Here are a few yoga asanas that you can practice daily to melt the stubborn belly flab that burns calories, makes the muscles flexible, and helps improve metabolism.
Tadasana or Mountain Pose
To perform this pose, just stand straight with heels slightly spread out, and the big toes of your feet in contact with each other. Stretch your hands to the front and bring the palms close to each other. Stretch your spine and raise your folded hands above your head. Breathe normally and hold the pose for 20 to 30 seconds.
Surya Namaskar or sun salutations
This is a common confluence of 12 positions that help strengthen the entire body making it flexible and strong. The asanas also help in enhancing breathing and taking care of the lungs.

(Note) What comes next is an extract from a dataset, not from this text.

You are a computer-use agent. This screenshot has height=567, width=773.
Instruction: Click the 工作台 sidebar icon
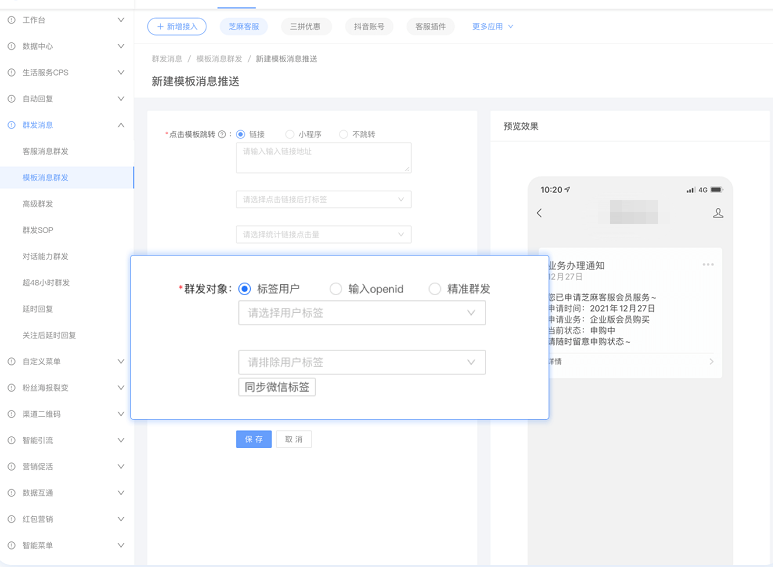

Stand with both your feet together, expand your chest, and relax your shoulders. While inhaling make sure to lift both arms from the sides. And as you exhale, bring your arms to the front of your chest. Then raise your hands, and stretch backward, slightly. Bend forward, and try to touch your forehead to the knees. Move into a downward dog position and thereafter move forward keeping the hips in an elevated position. Bring your left leg forward and inhale deeply. Stretch back from the waist.
Pavanmuktasana or wind relieving pose
It helps in taking care of many gastric issues like indigestion and constipation. Also, in the pose, the knees exert pressure on your tummy, holding the position for more than a minute helps in the burning of fat in the region.
Lie down straight on your back with arms beside your body and feet stretched out. Slowly bend your knees and start taking deep breaths. Hold your knees in place by clasping your hands underneath the thighs. Inhale again, and as you exhale, lift your head, allowing your chin to touch your knees.
Disclaimer: Tips and suggestions mentioned in the article are for general information purposes only and should not be construed as professional medical advice. Always consult your doctor or a dietician before starting any fitness programme or making any changes to your diet.